(Dataset records)
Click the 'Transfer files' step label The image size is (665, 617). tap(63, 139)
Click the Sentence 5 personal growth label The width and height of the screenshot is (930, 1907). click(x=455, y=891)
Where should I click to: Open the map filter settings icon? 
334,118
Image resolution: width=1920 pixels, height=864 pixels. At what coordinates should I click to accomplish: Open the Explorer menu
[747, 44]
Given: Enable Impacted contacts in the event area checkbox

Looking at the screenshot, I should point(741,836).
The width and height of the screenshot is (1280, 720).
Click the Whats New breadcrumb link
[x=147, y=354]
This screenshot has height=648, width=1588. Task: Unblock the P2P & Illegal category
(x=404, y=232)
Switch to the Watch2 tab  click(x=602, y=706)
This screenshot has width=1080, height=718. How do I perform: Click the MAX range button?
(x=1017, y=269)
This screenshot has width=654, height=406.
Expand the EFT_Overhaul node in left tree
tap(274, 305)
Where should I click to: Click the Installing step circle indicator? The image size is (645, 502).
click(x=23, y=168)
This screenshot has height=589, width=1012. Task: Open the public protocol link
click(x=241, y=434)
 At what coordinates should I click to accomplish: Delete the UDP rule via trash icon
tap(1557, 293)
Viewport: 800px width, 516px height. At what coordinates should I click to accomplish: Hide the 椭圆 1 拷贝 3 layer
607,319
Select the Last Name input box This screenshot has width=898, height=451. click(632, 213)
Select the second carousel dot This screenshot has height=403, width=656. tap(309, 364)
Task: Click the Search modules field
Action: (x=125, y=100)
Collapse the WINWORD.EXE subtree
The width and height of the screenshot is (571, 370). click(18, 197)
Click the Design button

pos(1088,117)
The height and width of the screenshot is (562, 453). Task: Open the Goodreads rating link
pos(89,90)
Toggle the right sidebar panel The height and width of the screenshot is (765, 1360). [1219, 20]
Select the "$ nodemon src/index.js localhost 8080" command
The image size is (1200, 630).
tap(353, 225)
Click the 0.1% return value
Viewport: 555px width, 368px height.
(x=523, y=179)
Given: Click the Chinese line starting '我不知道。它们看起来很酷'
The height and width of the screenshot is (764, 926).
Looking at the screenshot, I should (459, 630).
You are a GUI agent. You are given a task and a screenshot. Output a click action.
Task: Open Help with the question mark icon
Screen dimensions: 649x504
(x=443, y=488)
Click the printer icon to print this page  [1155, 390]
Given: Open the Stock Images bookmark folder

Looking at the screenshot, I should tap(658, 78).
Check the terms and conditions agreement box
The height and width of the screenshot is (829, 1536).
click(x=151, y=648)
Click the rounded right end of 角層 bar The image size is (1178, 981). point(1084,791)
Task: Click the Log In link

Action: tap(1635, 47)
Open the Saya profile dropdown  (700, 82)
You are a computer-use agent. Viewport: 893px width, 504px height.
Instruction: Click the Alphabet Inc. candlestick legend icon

• _The problem_
Take the stretch of lines above from the one containing "Screen dimensions: 649x504" through the one containing "Check the terms and conditions agreement box" and repeat it exactly, adding no other line.

• _Answer space_
Screen dimensions: 649x504
(x=443, y=488)
Click the printer icon to print this page  [1155, 390]
Given: Open the Stock Images bookmark folder

Looking at the screenshot, I should tap(658, 78).
Check the terms and conditions agreement box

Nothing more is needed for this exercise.